The symposium was a chance to talk about what had already been working and what hadn’t. The question of how to get people to care and actually do something is constant. Chungyalpa gets it.
“Apathy can come from being overwhelmed and terrified and not knowing what to do,” she says. “Sometimes too much information can be as overwhelming as too little information.”
That means listening and trying to understand where people are coming from instead of dismissing them outright.
“We humans are, in reality, such an optimistic species. Our assumption is something else is going to stop the environmental and climate crisis — someone else is going to fix this,” Chungyalpa says. “The reality, of course, is it’s going to take each and every one of us.”

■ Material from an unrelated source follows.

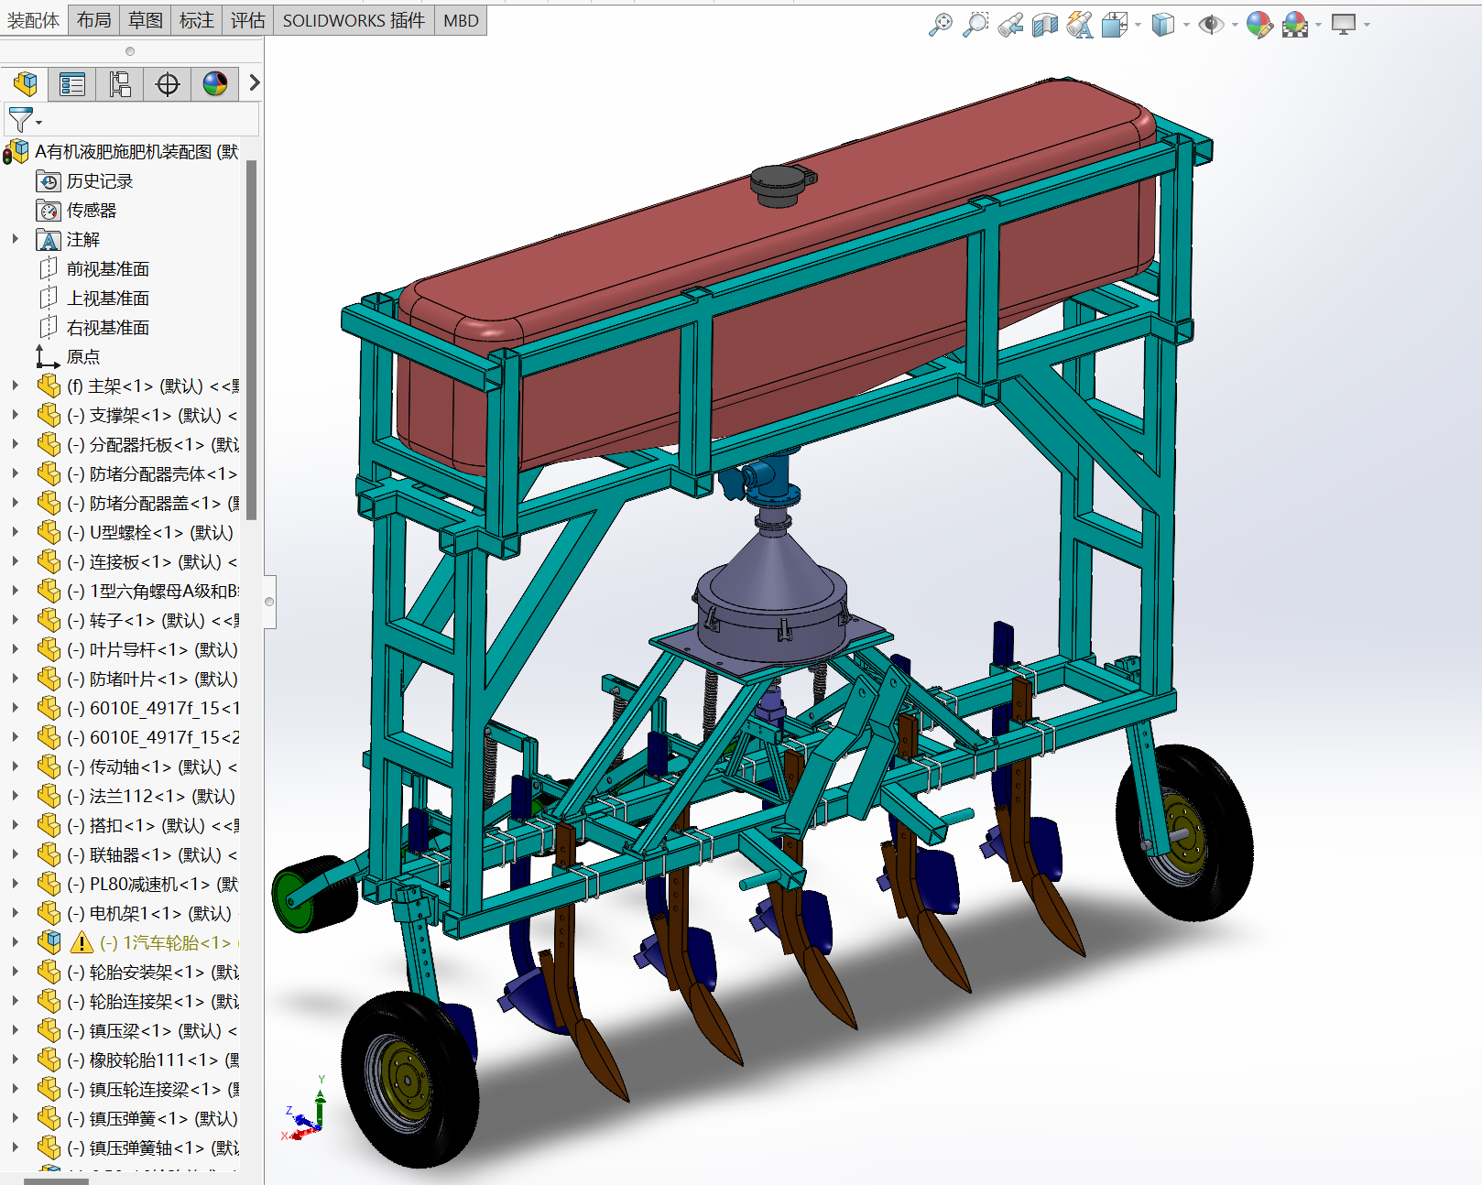
Task: Open the SOLIDWORKS 插件 tab
Action: click(353, 20)
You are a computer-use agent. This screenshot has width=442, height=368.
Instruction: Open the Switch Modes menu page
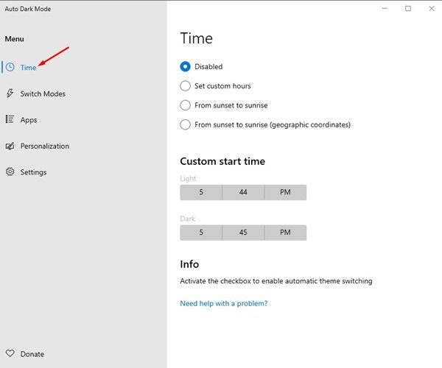43,93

And it’s going to take ecological, communal and personal resilience — one of the topics of the symposium.
Musonda Mumba flew from Kenya to Madison for the symposium. She worked with Chungyalpa at the World Wildlife Fund and is now head of the United Nations Environment’s Terrestrial Ecosystems Programme. For her, taking action is part of resilience.
Born in Zambia, her environmental work has brought her all over the world. She’s seen significant changes back home and in her travels.
“Something deep has happened in our communities and I think this meeting is a demonstration of knowing that. There’s a realization on this planet — a collective realization that there’s something as humanity we’ve done wrong.”
In March, The UN General Assembly declared 2021–2030 the UN Decade on Ecosystem Restoration. The aim is to massively scale up the restoration of degraded and destroyed ecosystems as a proven measure to fight the climate crisis and enhance food security, water supply and biodiversity.